Il s’est notamment intéressé à l’effet des « advergames », ces jeux en ligne basés sur l’univers de marques, notamment à travers le cas d’un jeu de mémoire en ligne sponsorisé par Chiquita, un des plus gros producteurs de bananes au monde. « Après avoir joué, les enfants avaient le choix entre des bonbons et des fruits. La plupart ont choisi les bonbons », relate-t-il. Une preuve pour lui de la nécessité de trouver des formes de promotion qui ne soient pas juste un copier-coller des techniques de promotion déjà utilisées par les industries agroalimentaires.
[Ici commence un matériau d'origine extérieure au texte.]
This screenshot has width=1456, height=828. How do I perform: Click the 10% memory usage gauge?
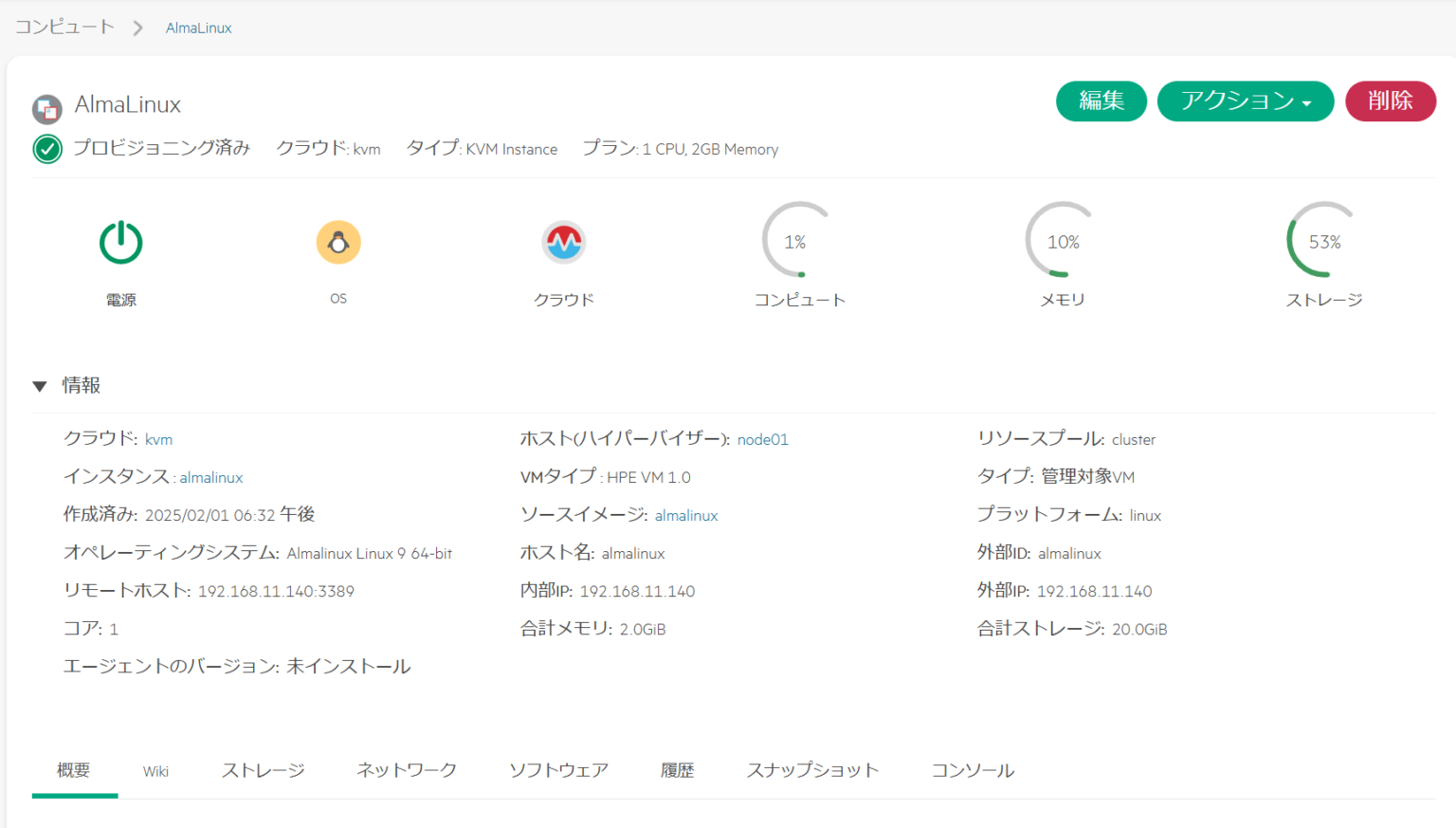click(x=1063, y=241)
Le temps passé sur internet correlé à la consommation de fruits et légumes chez les enfants

C’est l’une des conclusions d’une étude menée par le Cancer Research UK, organisme de recherche sur le cancer britannique, cherchant à saisir l’influence du marketing sur les choix alimentaires d’enfants de 7 à 11 ans et publiée en octobre 2018. Les enfants utilisant internet plus de 3 heures par jour mangeraient ainsi 3 fois moins de fruits et légumes, auraient 3 fois plus de probabilité de demander à leurs parents d’acheter de la « junk food », 4 fois plus de probabilité d’en acheter eux-mêmes. « Le marketing digital est peu cher et personnalisé, ce qui limite notre possibilité de voir à quoi les enfants sont exposés », explique Emma Boyland, ayant participé à l’étude. Elle pointe notamment l’influence des « vlogers » et youtubeurs « en qui les enfants ont plus confiance que les célébrités ». Le constat a en tout cas son importance à l’heure où « 99 % des enfants passent plus de 21 heures par semaine en ligne ». Mais les résultats ne sont pas meilleurs pour les « anciens » modes de communication. Dans la même étude, les chercheurs constatent que les enfants regardant plus de 3 heures de publicité TV par jour ont deux fois plus de probabilité de manger des chips ou de boire des boissons sucrées et deux fois plus de probabilité de demander à leurs parents d’en acheter.